Paciente de 74 anos com neoplasia pulmonar metastática, ECOG 4, dispneia moderada, anorexia severa, perda ponderal importante e dois internamentos no último mês, apresenta progressiva deterioração funcional. Durante avaliação de elegibilidade para cuidados paliativos intensivos, a equipe decide aplicar ferramentas de prognóstico para estimar sobrevida inferior a 30 dias. Os achados incluem:

Palliative Performance Scale (PPS): 30%.
Palliative Prognostic Index (PPI): 6,5 pontos.
Palliative Prognostic Score (PaP): Grupo C (sobrevida <30 dias).
• Ausência de taquipneia, porém com delirium leve.
• PCR elevada e leucocitose.
• Não há indicação de novos tratamentos modificadores de doença.

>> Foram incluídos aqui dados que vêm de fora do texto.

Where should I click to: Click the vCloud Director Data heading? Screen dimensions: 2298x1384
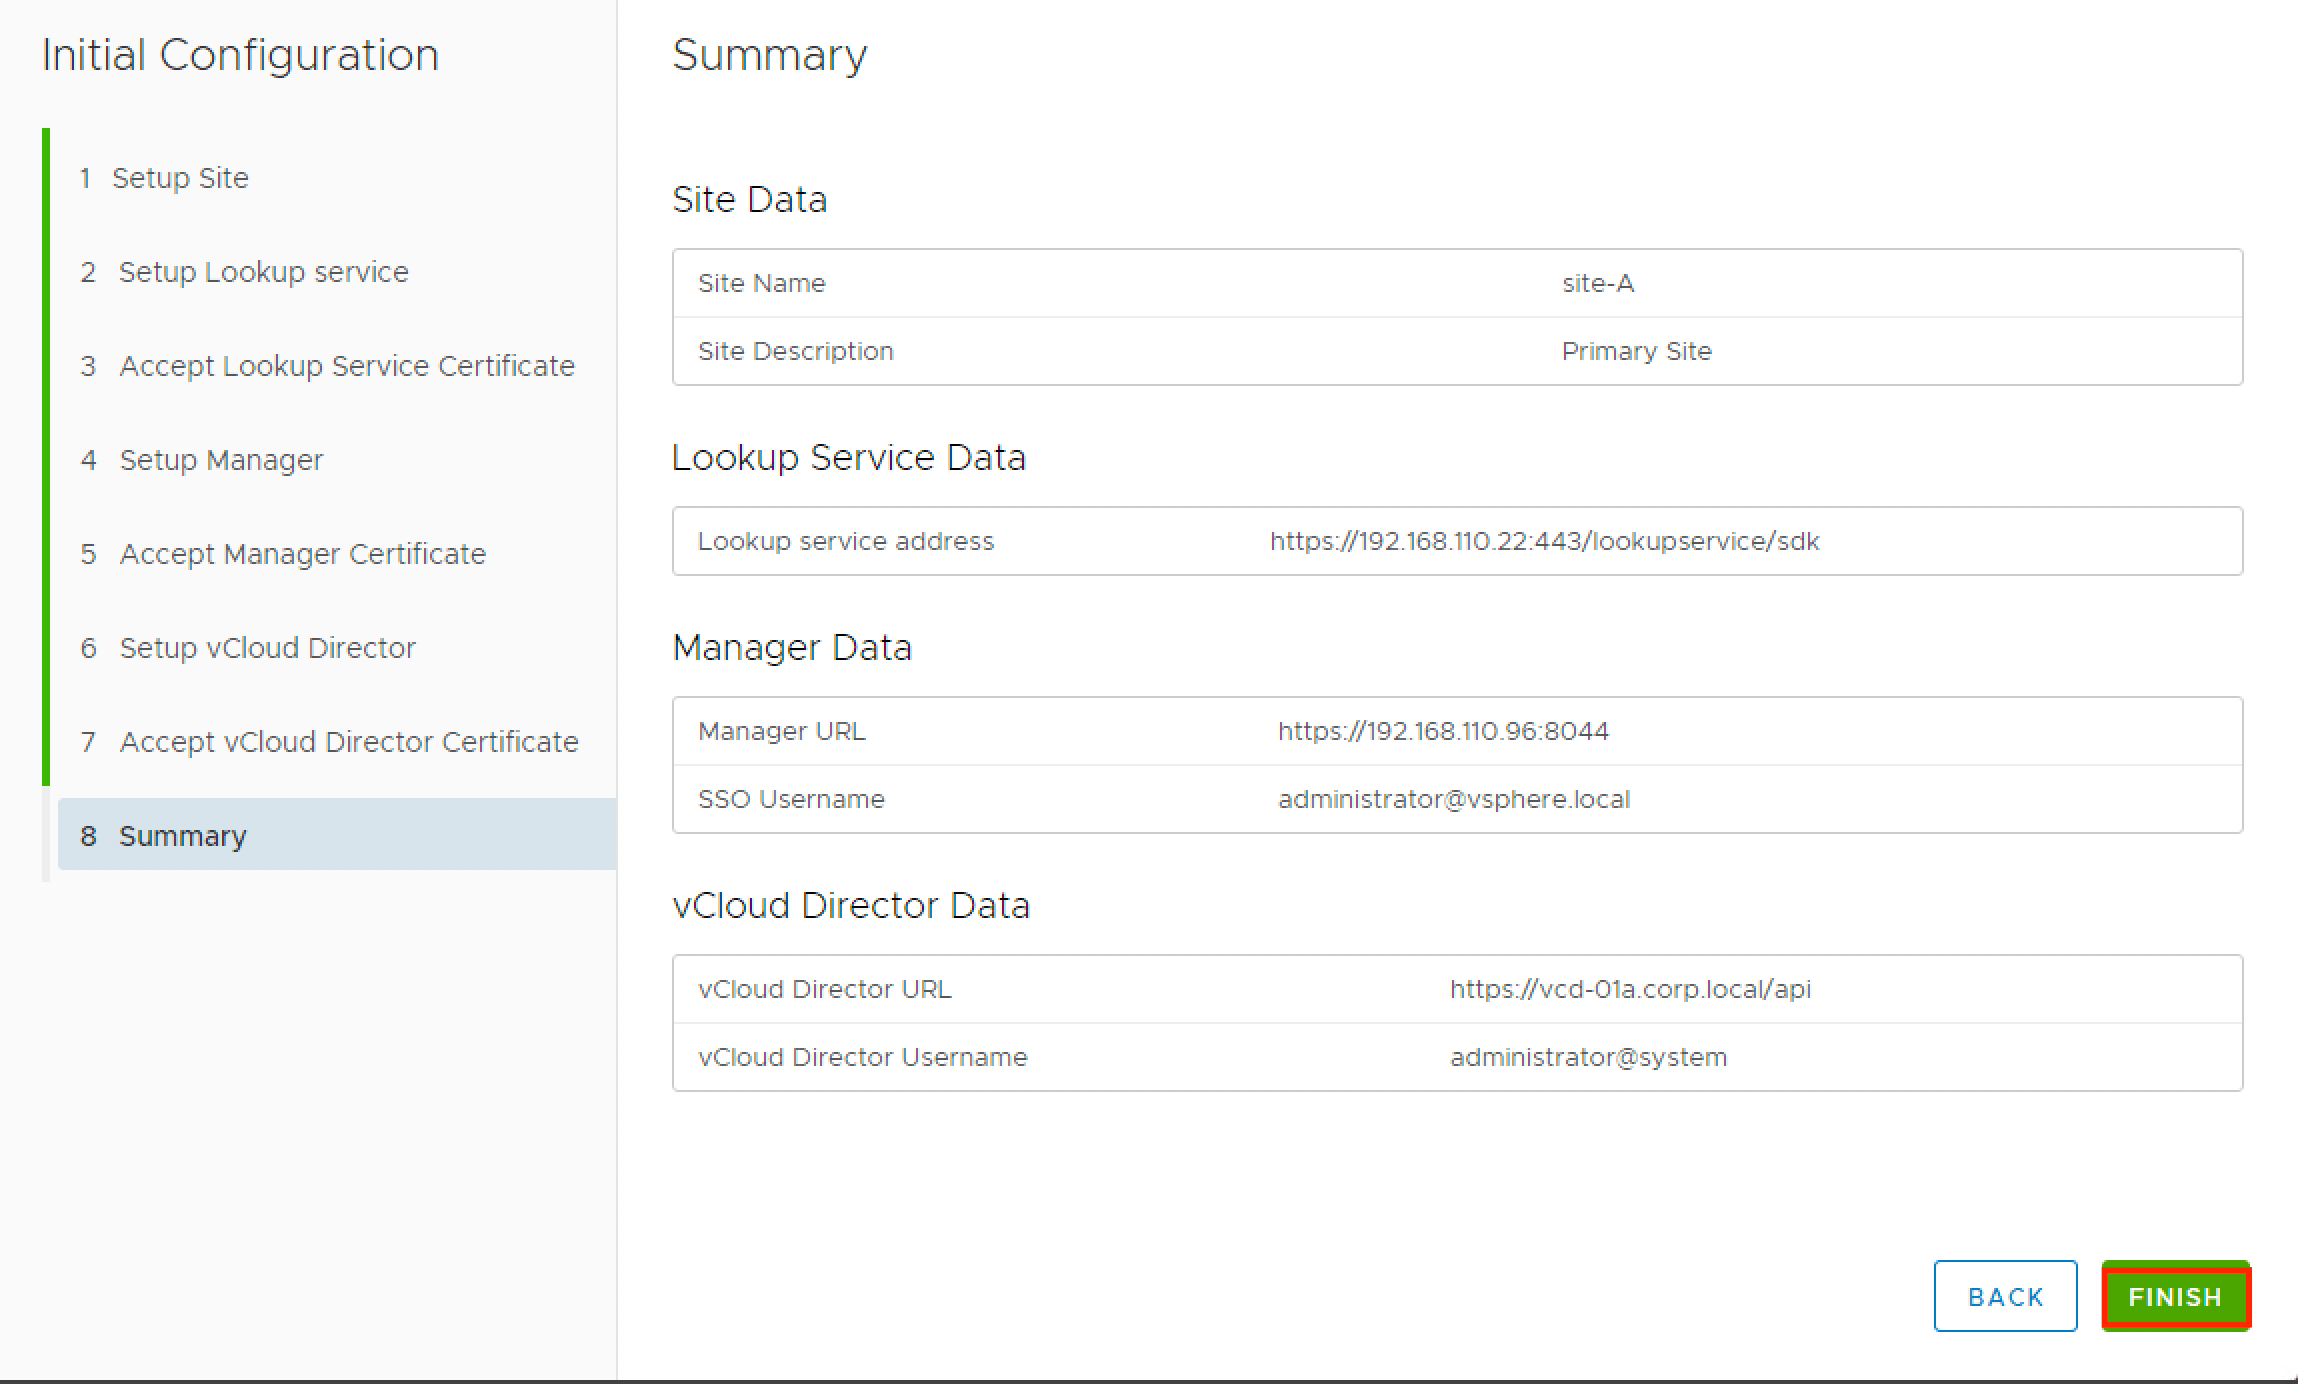click(x=850, y=906)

Considerando a interpretação avançada das ferramentas prognósticas e suas limitações, assinale a alternativa correta sobre o caso.

  • A presença dedeliriumleve reduz a acurácia do PPI, tornando o escore inadequado para estimativa de sobrevida curta.
  • O PPS de 30% indica prognóstico mais favorável que o PaP Grupo C e, portanto, não deve ser utilizado para decidir medidas de fim de vida.
  • O PPI > 6 confirma prognóstico de sobrevida extremamente curta (≤3 semanas), mesmo na ausência de taquipneia, e, associado ao PaP Grupo C, reforça estimativa de vida muito limitada.
  • O PaP tem baixa validade em câncer de pulmão metastático e, por isso, não deve ser usado isoladamente ou em conjunto com outras ferramentas no caso.
  • Ferramentas prognósticas não devem ser utilizadas quando o paciente apresenta ECOG 4, pois a funcionalidade não é considerada em tais modelos.